> SUPPLIED ENTRIES:
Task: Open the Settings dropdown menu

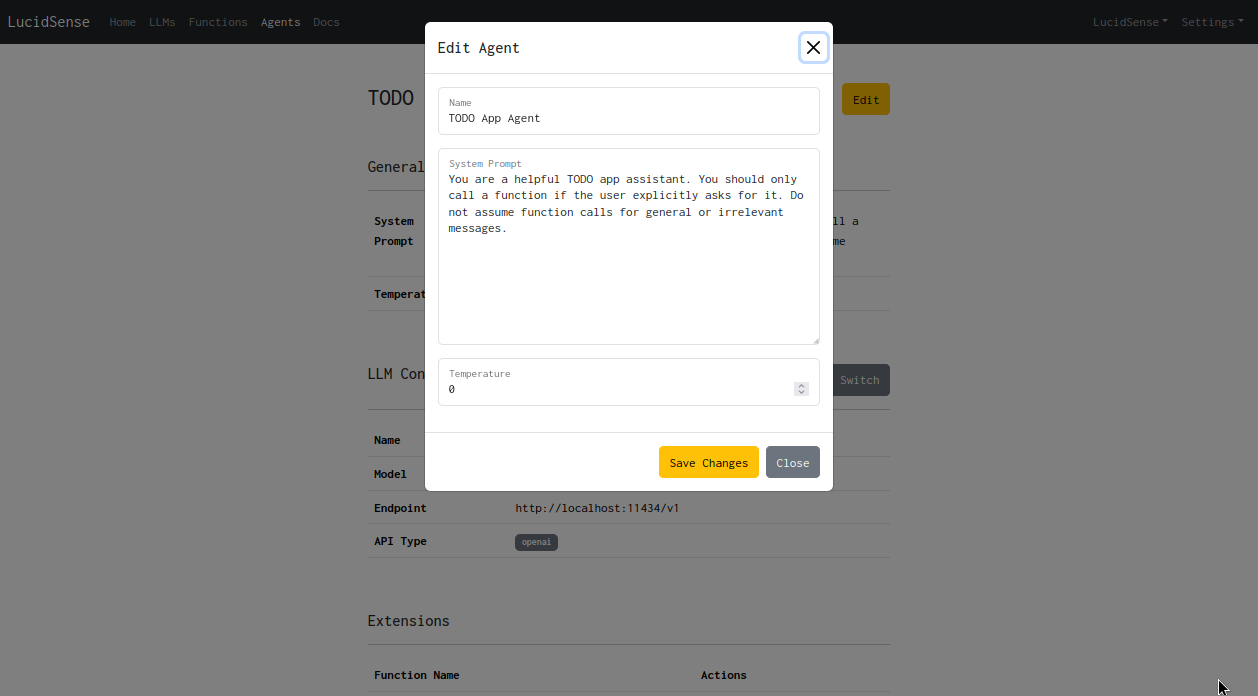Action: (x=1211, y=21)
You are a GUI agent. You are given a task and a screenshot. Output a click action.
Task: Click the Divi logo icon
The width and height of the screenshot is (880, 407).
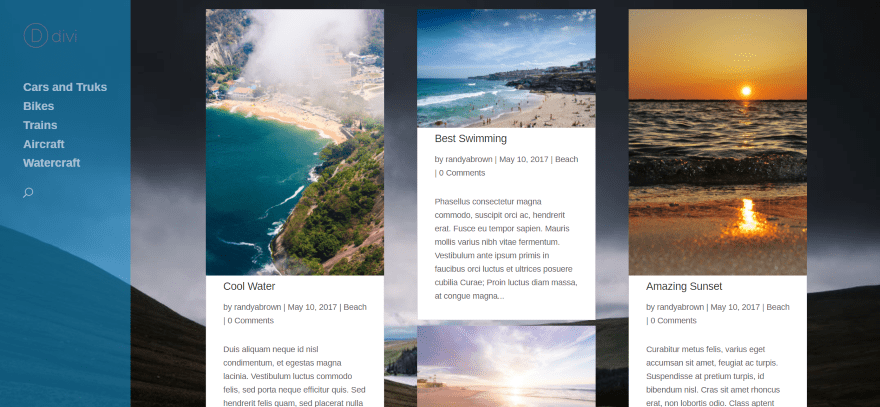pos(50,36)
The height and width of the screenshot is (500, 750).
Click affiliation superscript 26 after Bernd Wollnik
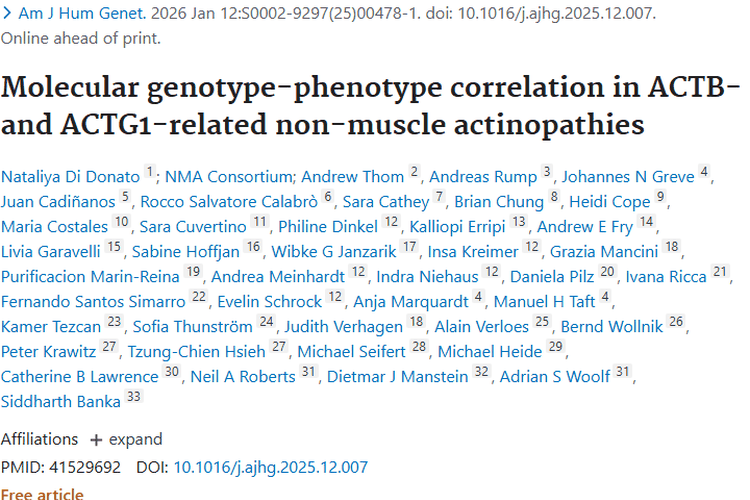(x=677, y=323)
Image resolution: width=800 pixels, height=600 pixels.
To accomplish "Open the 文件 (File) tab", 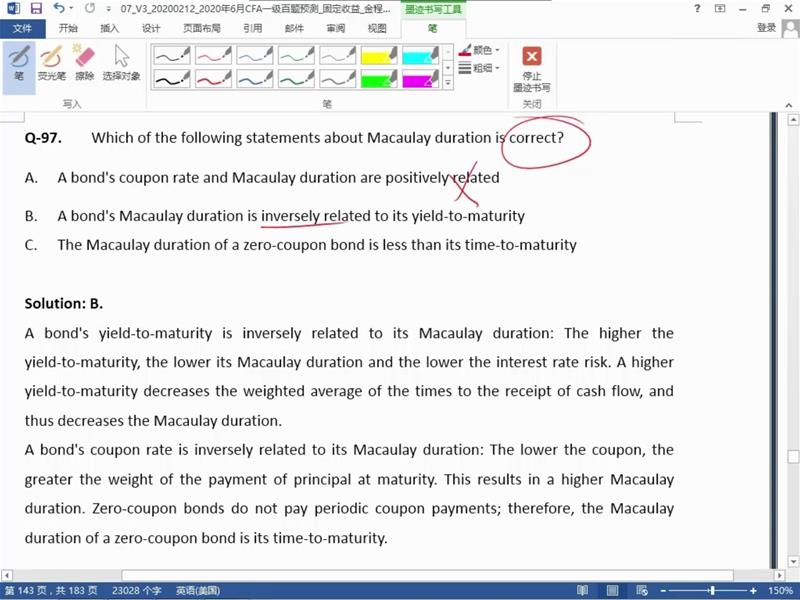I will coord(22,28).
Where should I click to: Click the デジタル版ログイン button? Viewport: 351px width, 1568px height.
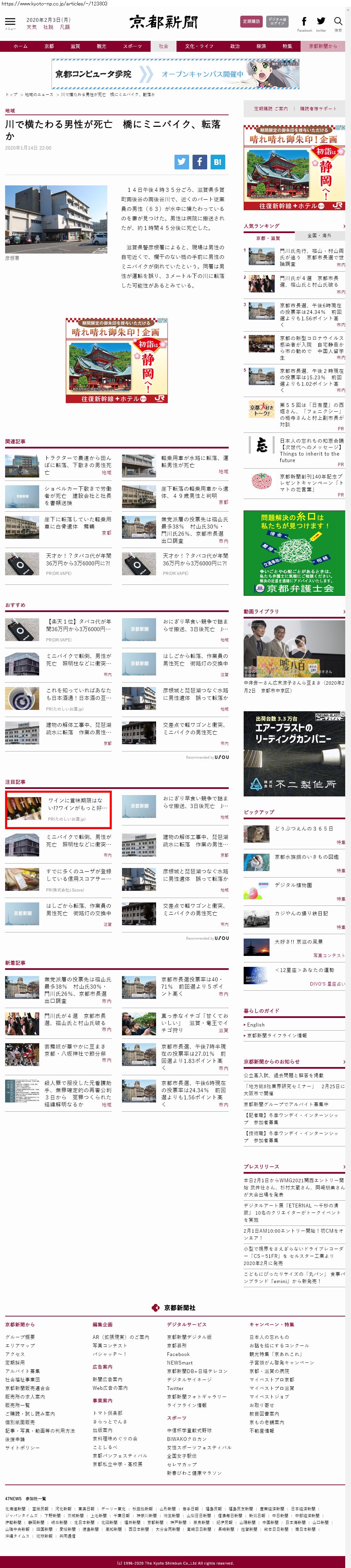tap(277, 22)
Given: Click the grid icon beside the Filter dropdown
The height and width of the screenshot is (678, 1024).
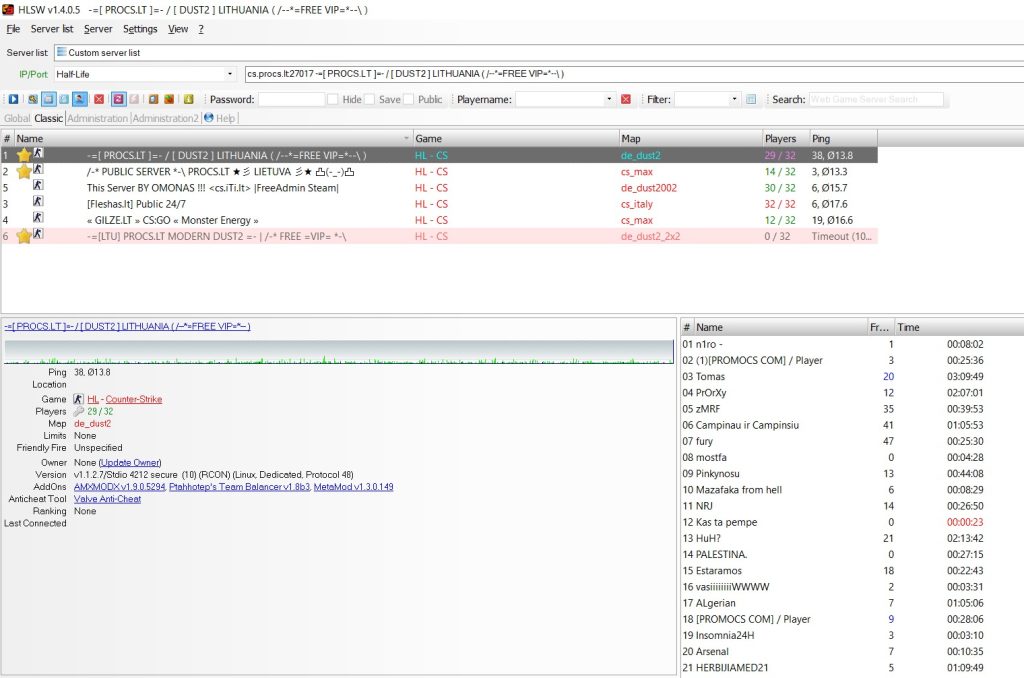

> TO DO: Find the lines above that include the string "icon" and copy them.

> RESPONSE TO THIS TASK:
Task: Click the Divi logo icon
Given: Click the grid icon beside the Filter dropdown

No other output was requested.